As you can already see, these two devices have numerous differences. Additionally, both methods have their advantages and disadvantages regarding diabetes care, as you can see below.

Continuous Glucose Monitoring System


  • Early detection

  • Frequency

  • Control

  • Insulin intake

  • Alerts

  • Accuracy


  • Cost

  • Maintenance

  • Insertion

Traditional Blood Glucose Testing


  • Insurance coverage

  • Cost

  • Accessibility

  • Flexibility

  • Time-efficiency

  • Portability


  • Inconvenience

  • Discomfort

  • Limited data

Which method is better?

Although these methods have their strengths and weaknesses, one seems more convenient than the other. CGM devices will measure your levels at all times, providing you with insulin suggestions to prevent complications caused by diabetes.

Although a bit pricier, continuous monitoring may be more comfortable and better for your overall health, this method has experienced a significant improvement in technology, making it one of the most reliable glucose meters in modern medicine.

On the other hand, traditional methods may be convenient for some who don’t like having a device attached to their skin all day. Both of these can provide accurate results, but only CGM keeps track of your health at all times and provides alerts.

Overall, CGM is the future of diabetes technology, as there is no risk of the user forgetting to check their blood sugar or forgetting their pen at home.


Diabetes is one of our worst enemies due to the consequences it carries. However, you can use a blood glucose meter to control your levels and know when to react. Reacting on time is crucial in such scenarios, as the situation can become complicated if you do not respond on time.
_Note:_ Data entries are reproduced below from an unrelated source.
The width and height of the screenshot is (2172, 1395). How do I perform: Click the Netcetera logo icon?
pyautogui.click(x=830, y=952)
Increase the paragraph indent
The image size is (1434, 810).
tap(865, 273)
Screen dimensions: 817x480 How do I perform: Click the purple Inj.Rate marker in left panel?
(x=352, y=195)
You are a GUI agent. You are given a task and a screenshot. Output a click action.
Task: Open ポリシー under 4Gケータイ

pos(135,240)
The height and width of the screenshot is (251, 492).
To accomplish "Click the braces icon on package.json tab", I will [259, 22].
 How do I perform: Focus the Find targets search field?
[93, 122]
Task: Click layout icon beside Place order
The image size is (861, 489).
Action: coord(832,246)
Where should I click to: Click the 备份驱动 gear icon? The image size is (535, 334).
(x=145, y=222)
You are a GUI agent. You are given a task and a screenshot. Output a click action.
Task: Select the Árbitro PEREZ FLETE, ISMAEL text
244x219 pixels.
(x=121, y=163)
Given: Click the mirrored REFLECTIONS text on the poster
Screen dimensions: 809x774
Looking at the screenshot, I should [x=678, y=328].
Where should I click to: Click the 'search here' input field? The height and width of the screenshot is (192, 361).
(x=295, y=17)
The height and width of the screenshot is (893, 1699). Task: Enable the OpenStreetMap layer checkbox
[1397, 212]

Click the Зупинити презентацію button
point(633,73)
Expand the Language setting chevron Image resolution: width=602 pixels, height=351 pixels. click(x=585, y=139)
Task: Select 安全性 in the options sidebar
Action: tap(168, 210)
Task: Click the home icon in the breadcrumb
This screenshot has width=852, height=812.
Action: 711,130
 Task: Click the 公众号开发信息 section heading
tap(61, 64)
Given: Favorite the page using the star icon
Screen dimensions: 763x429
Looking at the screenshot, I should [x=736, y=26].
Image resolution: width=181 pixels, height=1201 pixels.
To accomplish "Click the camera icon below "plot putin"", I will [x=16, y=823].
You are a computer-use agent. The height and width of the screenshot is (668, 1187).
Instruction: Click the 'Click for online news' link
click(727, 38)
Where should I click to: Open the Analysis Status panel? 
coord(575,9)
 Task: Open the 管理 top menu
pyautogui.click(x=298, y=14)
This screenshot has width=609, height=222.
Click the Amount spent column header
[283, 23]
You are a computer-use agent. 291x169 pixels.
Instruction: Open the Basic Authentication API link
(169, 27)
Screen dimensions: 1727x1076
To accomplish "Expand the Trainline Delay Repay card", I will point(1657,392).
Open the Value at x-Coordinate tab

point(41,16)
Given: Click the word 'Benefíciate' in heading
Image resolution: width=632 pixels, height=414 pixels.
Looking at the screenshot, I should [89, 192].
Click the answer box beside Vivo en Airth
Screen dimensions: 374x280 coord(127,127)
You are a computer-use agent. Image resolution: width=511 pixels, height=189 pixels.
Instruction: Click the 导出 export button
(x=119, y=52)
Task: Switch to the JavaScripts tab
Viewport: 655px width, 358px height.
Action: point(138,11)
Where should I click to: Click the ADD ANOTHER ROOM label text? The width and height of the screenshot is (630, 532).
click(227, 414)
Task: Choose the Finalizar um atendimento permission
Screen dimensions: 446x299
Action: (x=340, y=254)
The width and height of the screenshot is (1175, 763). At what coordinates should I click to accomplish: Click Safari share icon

We have presented two methods you can use to keep track of your condition, their differences, pros and cons, and a better choice between the two. CGM seems to be a better option due to its various benefits outlined above – convenience and real-time alerts being the two biggest.

When it comes to any health issue, it is in your best interest to consult a doctor who specializes in the specific area of medicine where you are having problems. In this specific case, consulting an endocrinologist or a Diabetologist is a must. They will be able to provide you with up-to-date information and thorough explanations. This will help you follow the right treatment plan to manage your condition.